AIM OF THE TASK »
Your transcription must include every record word for word and no pictures.

MATERIAL FOR THIS TASK below:

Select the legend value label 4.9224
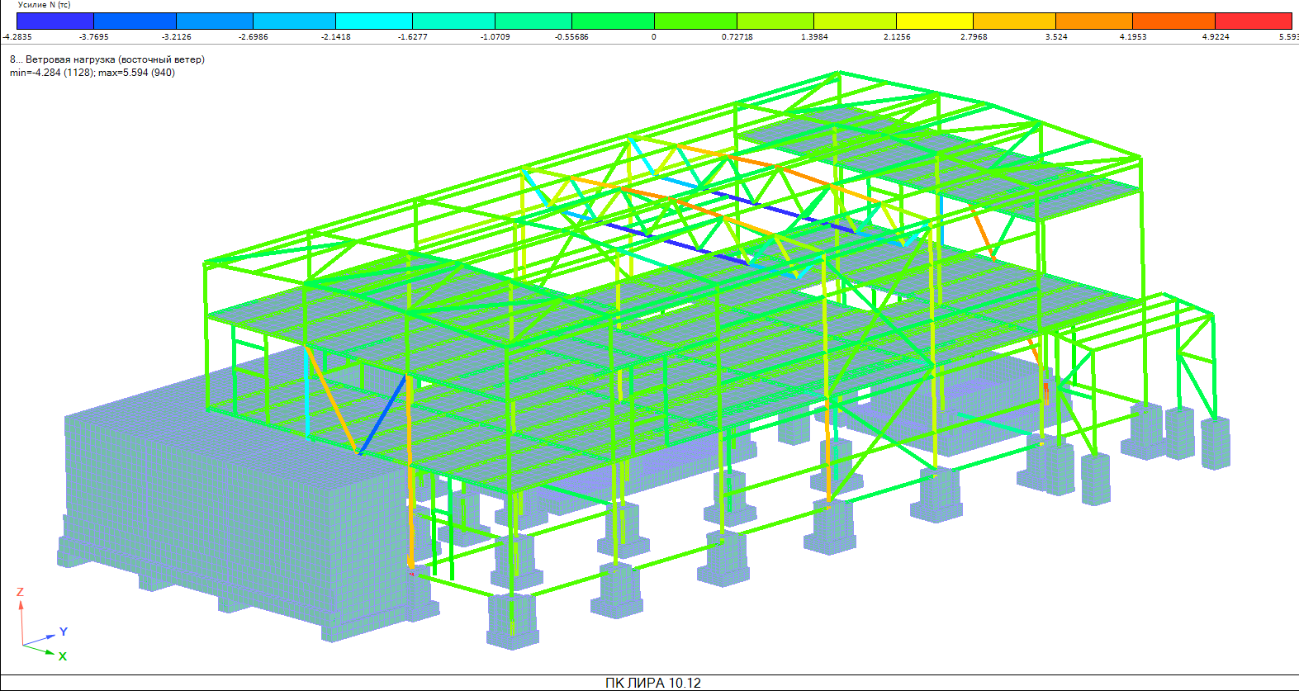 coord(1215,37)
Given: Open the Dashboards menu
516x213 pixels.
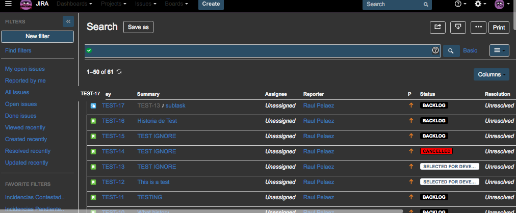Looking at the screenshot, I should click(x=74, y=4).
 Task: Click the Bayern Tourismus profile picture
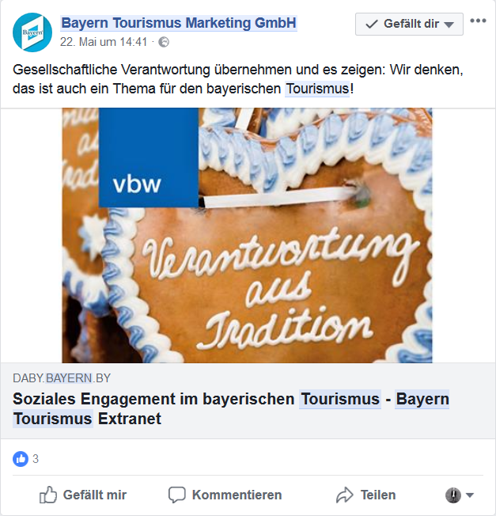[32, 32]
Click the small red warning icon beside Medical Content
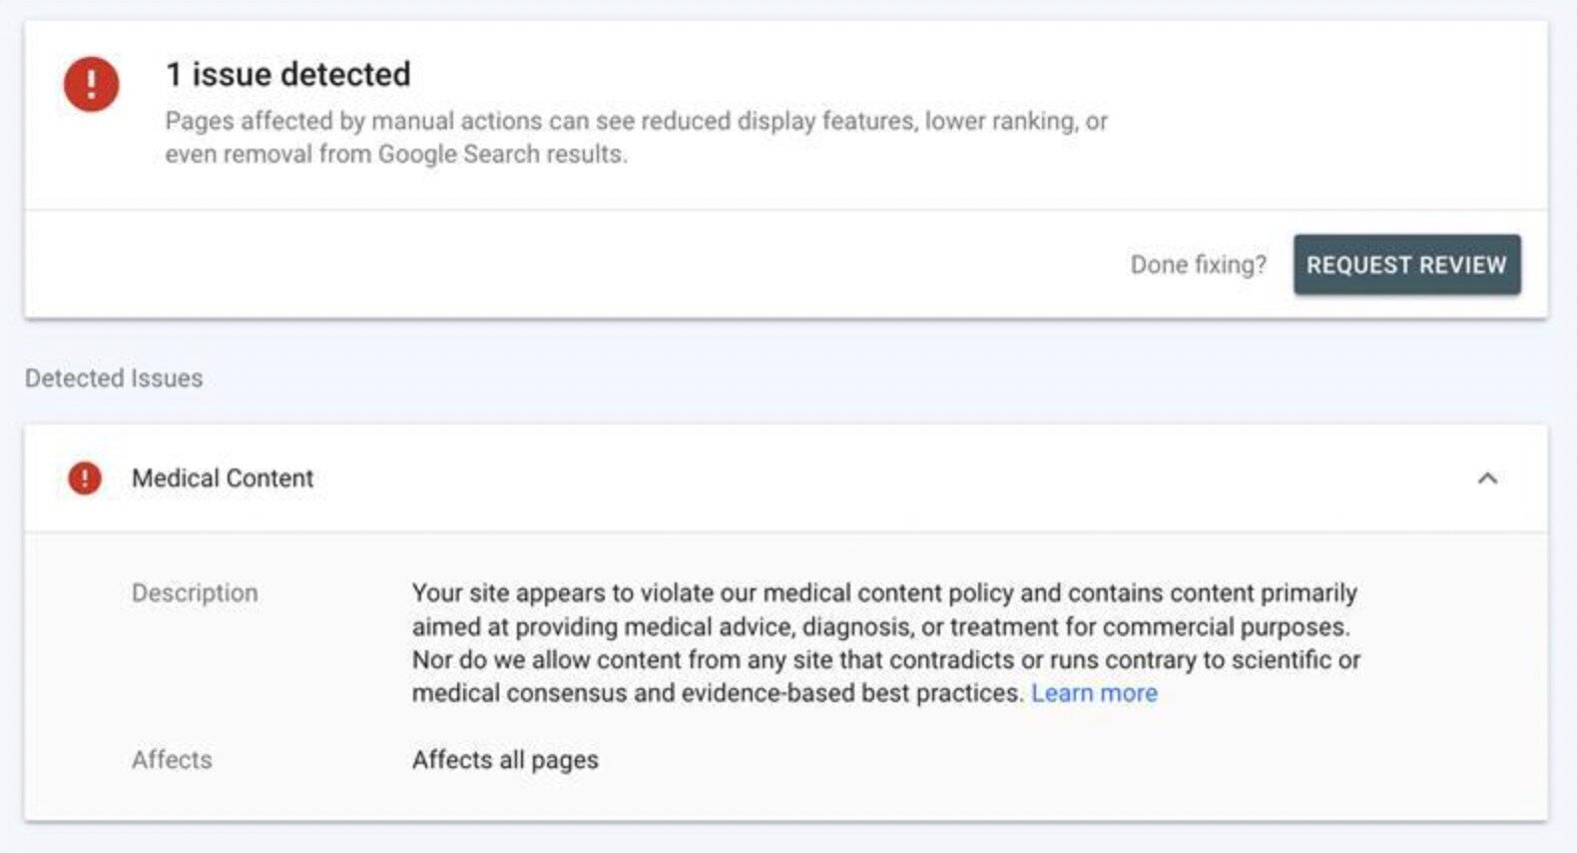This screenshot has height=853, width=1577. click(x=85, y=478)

End of MATERIAL FOR THIS TASK.

ANSWER BOX »
Select the legend value label 4.9224
 coord(1215,37)
Given: Open the Dashboards menu
516x213 pixels.
Looking at the screenshot, I should click(x=74, y=4).
 Task: Click the Bayern Tourismus profile picture
[32, 32]
Click the small red warning icon beside Medical Content
This screenshot has height=853, width=1577. click(x=85, y=478)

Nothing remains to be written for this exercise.